▶ _Given exercise_: Copy out the text of each item below word for word, and leave out the pictures.

▶ _Stored records_:

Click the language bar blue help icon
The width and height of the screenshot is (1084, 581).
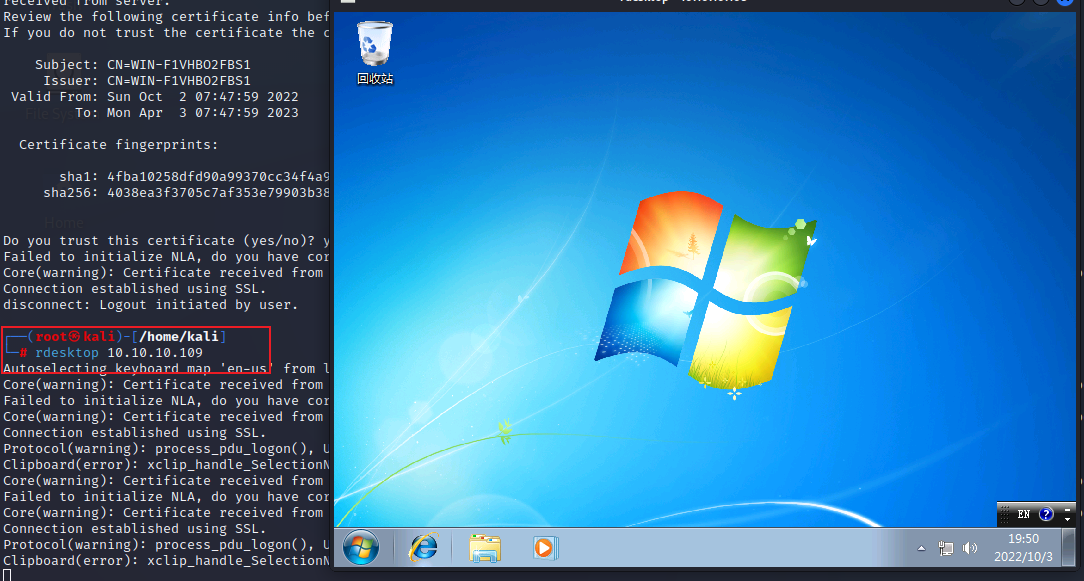click(1046, 514)
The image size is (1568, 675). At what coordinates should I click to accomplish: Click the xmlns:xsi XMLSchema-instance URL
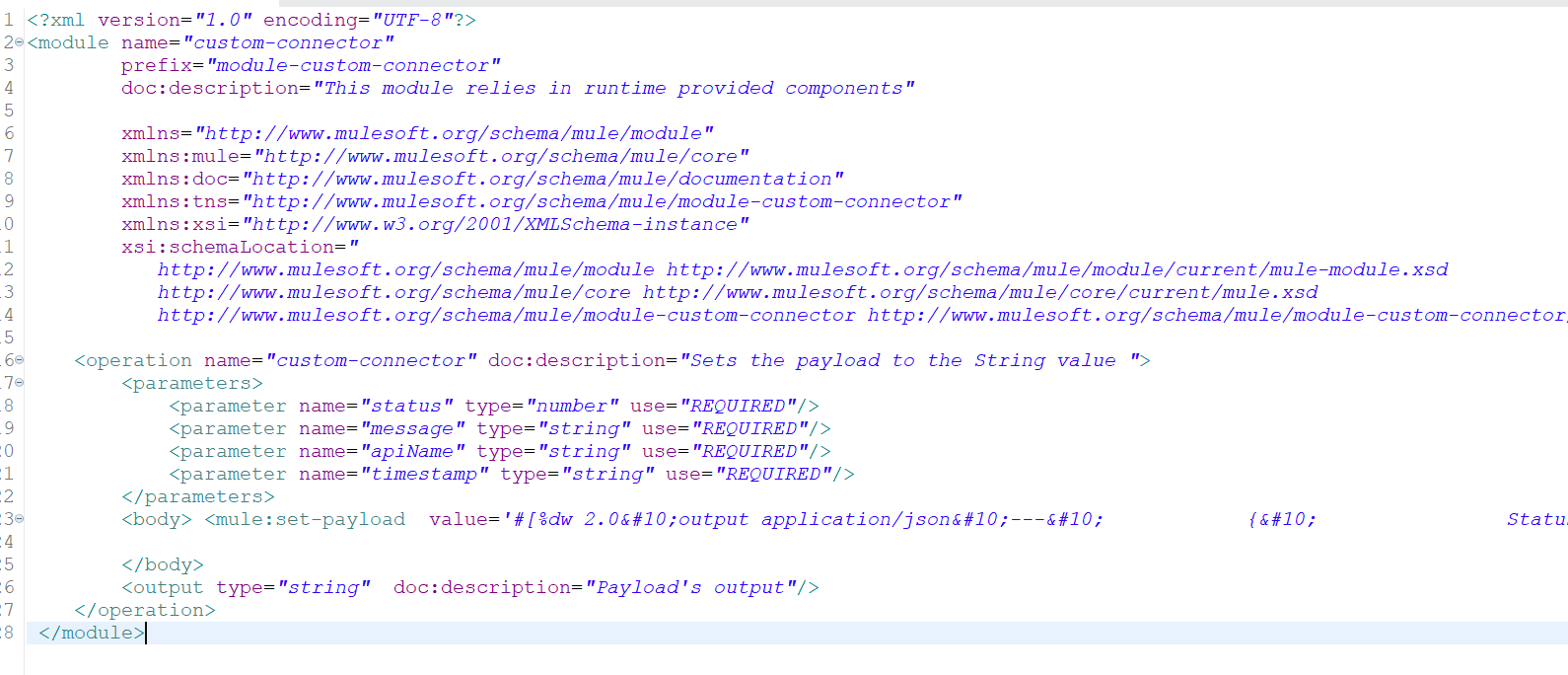click(495, 224)
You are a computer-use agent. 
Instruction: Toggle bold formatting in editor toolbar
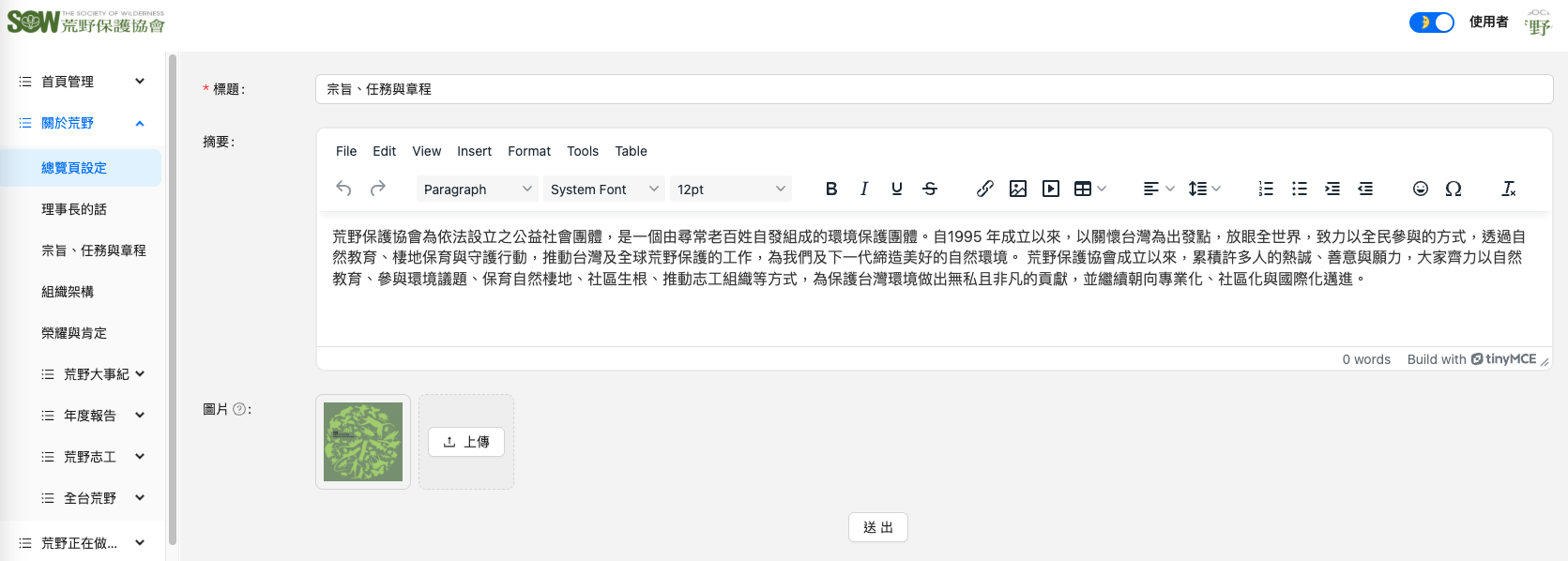831,189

▶ _Solved exercise_:
Click the language bar blue help icon
The width and height of the screenshot is (1084, 581).
click(1046, 514)
The image size is (1568, 675). At what coordinates should I click to accomplish: Click the xmlns:xsi XMLSchema-instance URL
click(495, 224)
You are a computer-use agent. 
Instruction: Toggle bold formatting in editor toolbar
831,189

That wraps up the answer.